6. Device intended to guarantee the tamper-resistance and authenticity of an object,
characterized in that it comprises complexes (1, 2) according to any one of Claims 1 to 5 and at least
one file of links (36) containing the identification code or codes (3) of each complex
in conjunction with its authentication code (5, 6, 7), as well as an authentication
file (42) containing, in conjunction with the authentication code (5, 6, 7) of each
complex, the information (4) which relates to the protected object (16) and is carried
on the uncovered part of the base support (1) of the said complex.
7. Device intended to guarantee the tamper-resistance and authenticity of an object,
characterized in that it comprises a complex (1, 2) according to Claim 5, and a magnetic reader built into
which is a microprocessor executing the same algorithm as that which served to generate
the checking key printed on the complex.
8. Device according to Claim 7, characterized in that the microprocessor is supported by a chip card which plugs into the magnetic reader.

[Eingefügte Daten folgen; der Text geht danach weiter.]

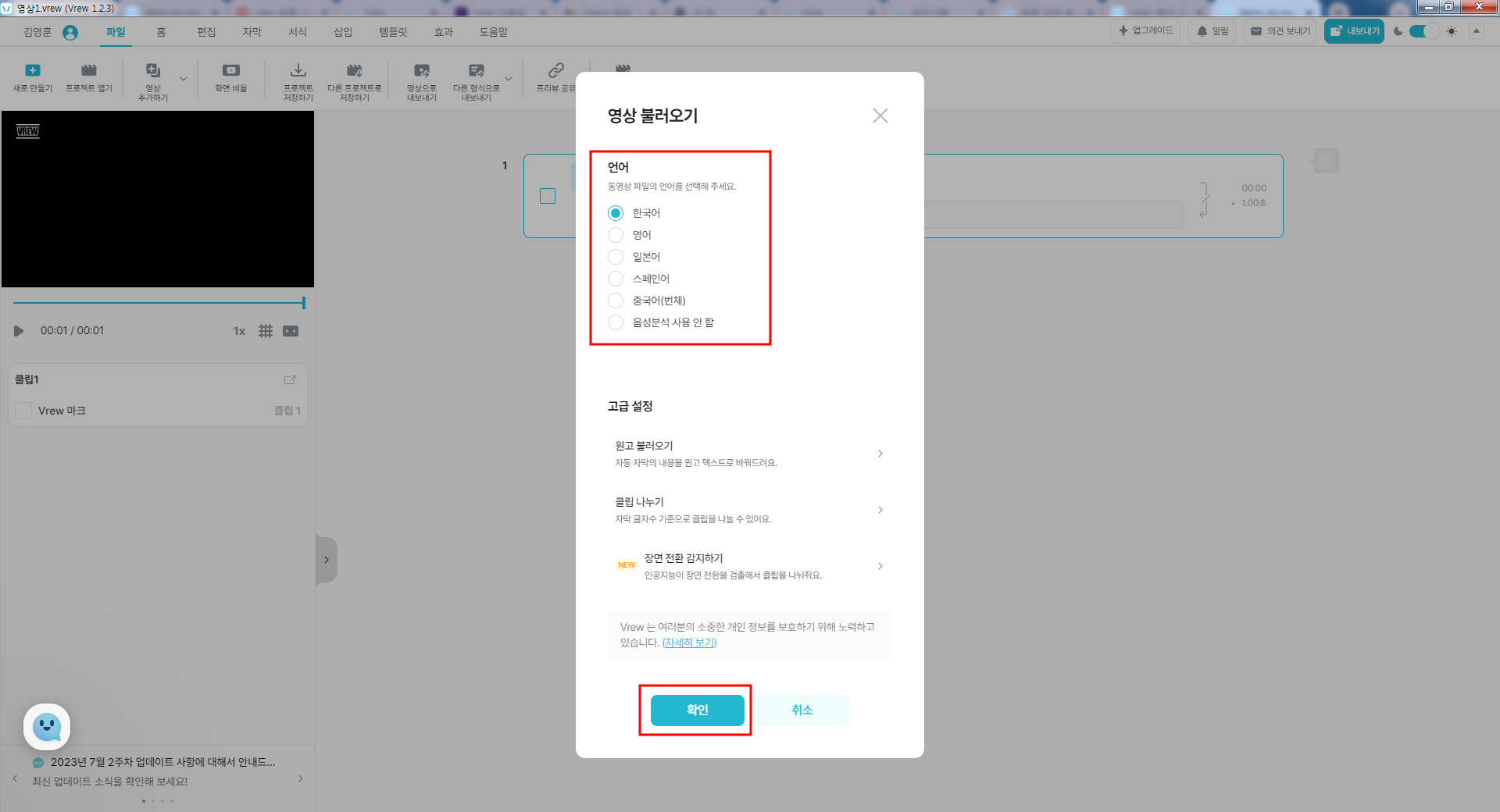
Task: Change playback speed from 1x
Action: [239, 331]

9. Device according to either of Claims 7 and 8, characterized in that the microprocessor is enclosed in a tamper-resistant capsule.

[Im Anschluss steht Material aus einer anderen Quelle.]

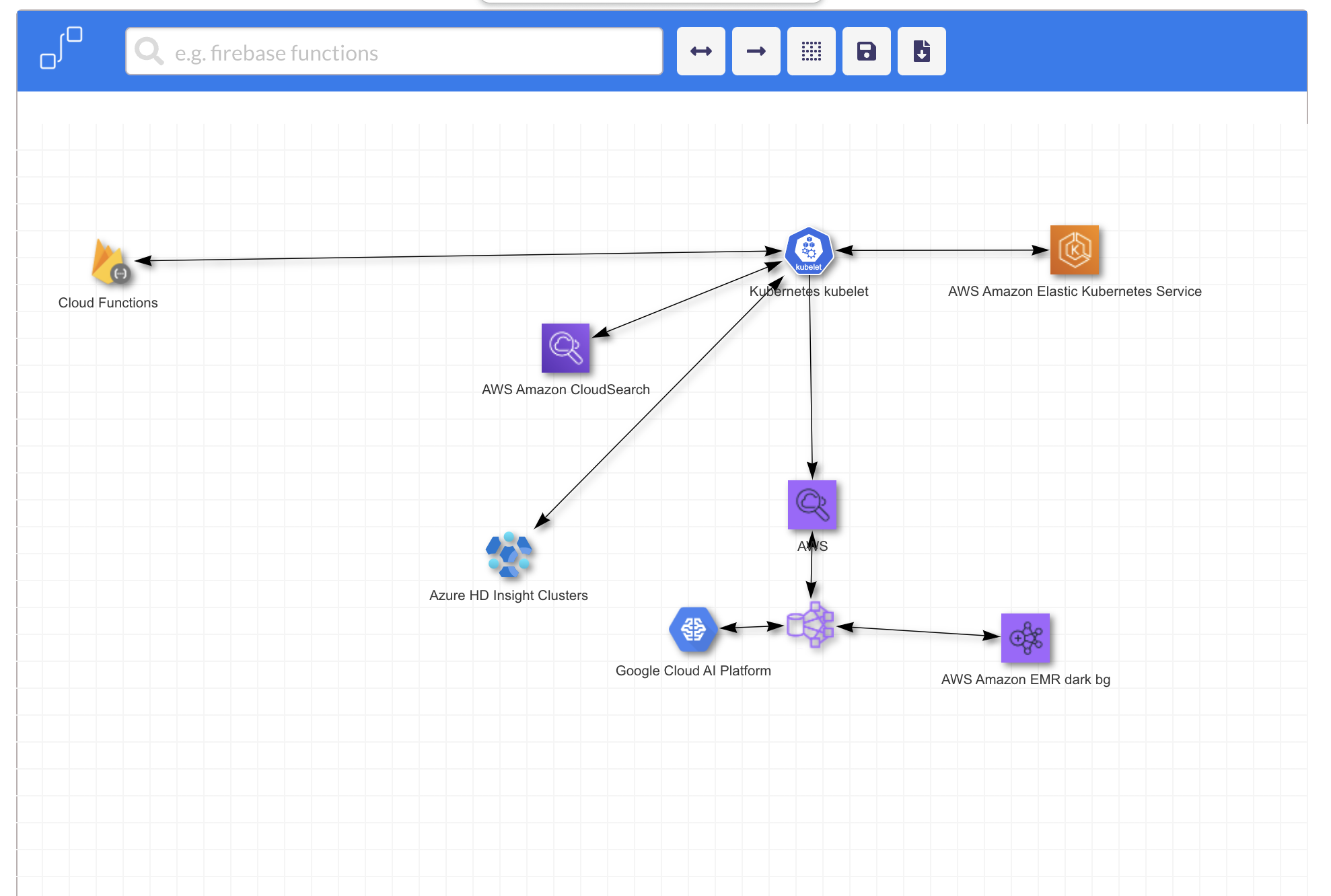Select the Cloud Functions Firebase icon
1331x896 pixels.
point(109,262)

1. Komplex zur Sicherstellung der Originalität und der Authentizität eines Objekts, umfassend:
- einen Basisträger (1), der mit dem Objekt (26) endgültig fest verbunden ist und
auf den ein Identifizierungscode (3) und mindestens ein Authentifizierungscode (5,
6, 7) aufgedruckt sind,
dadurch gekennzeichnet, dass er außerdem umfasst:
- eine ggf. lichtundurchlässige Schutzfolie (2), die den Basisträger (1) teilweise
bedeckt, um den Authentifizierungscode (5,6,7) zu schützen, und die auf das Objekt
(16) aufgelegt werden kann, um die Originalität zu gewährleisten, und
- das Objekt (16) selbst betreffende Informationen (4), die auf dem nicht bedeckten
Teil des Basisträgers (1) angeordnet sind.
2. Komplex nach Ansptuch 1, dadurch gekennzeichnet, dass der auf den Basisträger aufgedruckte Authentifizierungscode (5,6,7) durch eine lichtundurchlässige
Schicht aus einem abkratzbaren Werkstoff (8,9,10) maskiert ist.

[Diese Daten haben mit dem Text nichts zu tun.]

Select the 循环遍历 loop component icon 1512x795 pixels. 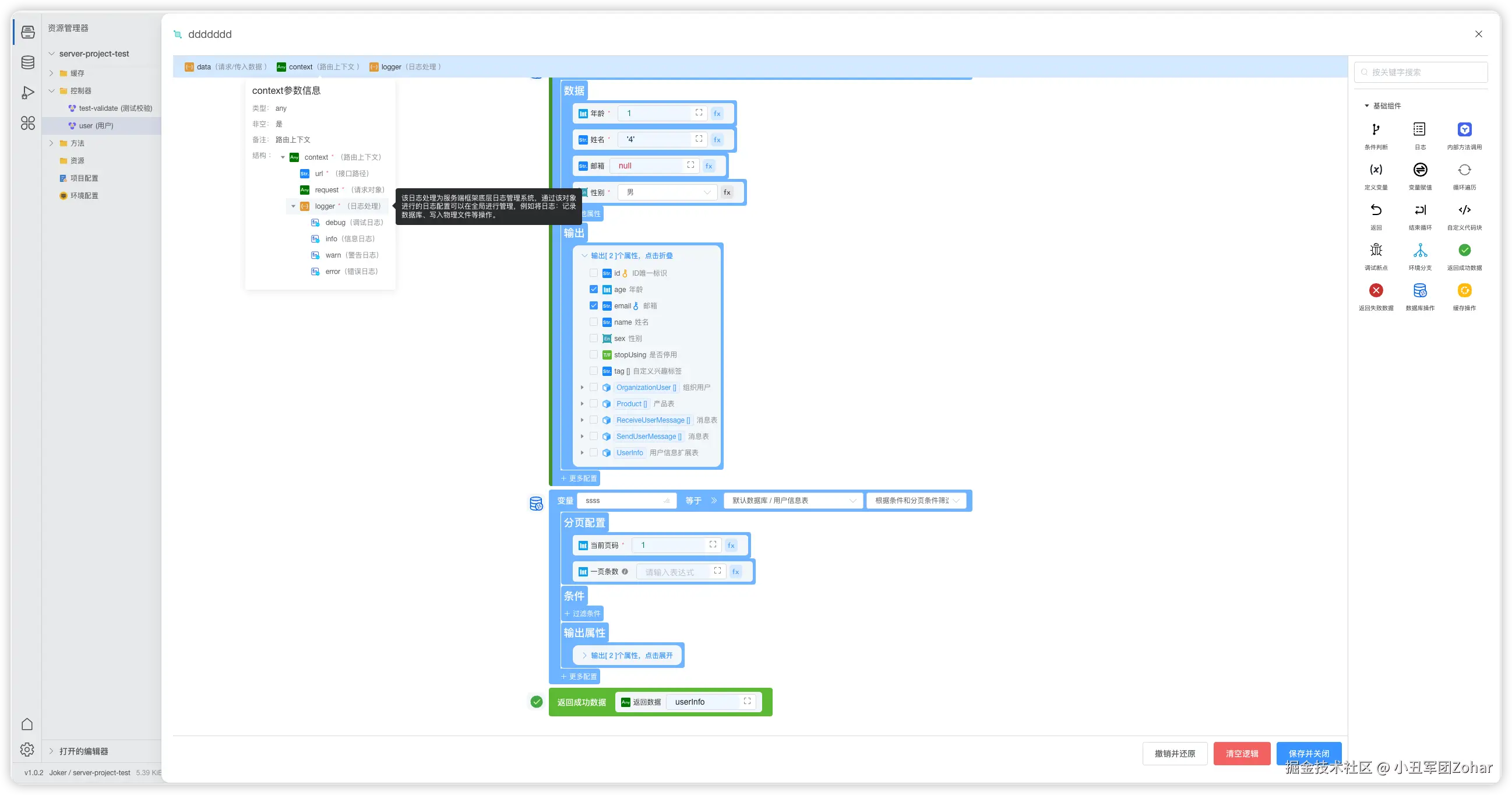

3. Komplex nach einem der Ansprüche 1 und 2, dadurch gekennzeichnet, dass die Schutzfolie (2) einen Originalitätsbeweis für das geschützte Objekt (16) darstellt,
der sicherstellt, dass dieser weder geöffnet noch benutzt wurde.
4. Komplex nach einem der Ansprüche 1 bis 3, dadurch gekennzeichnet, dass er einen Authentifizierungscode aufweist, der mit einer magnetischen Druckfarbe aufgedruckt
ist, die durch die Schutzfolie hindurch lesbar ist.
5. Komplex nach Anspruch 4, dadurch gekennzeichnet, dass er in dem nicht mit der Schutzfolie (2) bedeckten Teil des Basisträgers (1) einen
Kontrollschlüssel aufweist, der durch einen Algorithmus auf der Basis einerseits des
Authentifizierungscodes (5,6,7) des Komplexes und andererseits einer für das geschützte
Objekt (16) spezifischen Information, die auf dem Basisträger (1) lesbar erscheint,
erzeugt wird.
6. Vorrichtung zur Sicherstellung der Originalität und der Authentizität eines Objekts,
dadurch gekennzeichnet, dass sie Komplexe (1,2) nach einem der Ansprüche 1 bis 5 und mindestens eine Linkdatei
(36) aufweist, die den oder die Identifizierungscodes (3) jedes Komplexes in Zusammenhang
mit seinem Authentifizierungscode (5,6,7) enthält, sowie eine Authentifizierungsdatei
(42), die das geschützte Objekt (16) betreffende Informationen (4), die auf dem nicht
bedeckten Teil des Basisträgers (1) des Komplexes vorgesehen sind, in Zusammenhang
mit dem Authentifizierungscode (5,6,7) jedes Komplexes enthält.
7. Vorrichtung zur Sicherstellung der Originalität und der Authentizität eines Objekts,
dadurch gekennzeichnet, dass sie einen Komplex (1,2) nach Anspruch 3 und einen Magnetleser aufweist, in den ein
Mikroprozessor integriert ist, der denselben Algorithmus wie den, der zur Erzeugung
des auf dem Komplex aufgedruckten Kontrollschlüssels gedient hat, herstellt.
8. Vorrichtung nach Anspruch 7, dadurch gekennzeichnet, dass der Mikroprozessor von einer in den Magnetleser einsteckbaren Chipkarte getragen
wird.
9. Vorrichtung nach einem der Ansprüche 7 bis 8, dadurch gekennzeichnet, dass der Mikroprozessor in eine unverletzbare Kapsel eingeschlossen ist.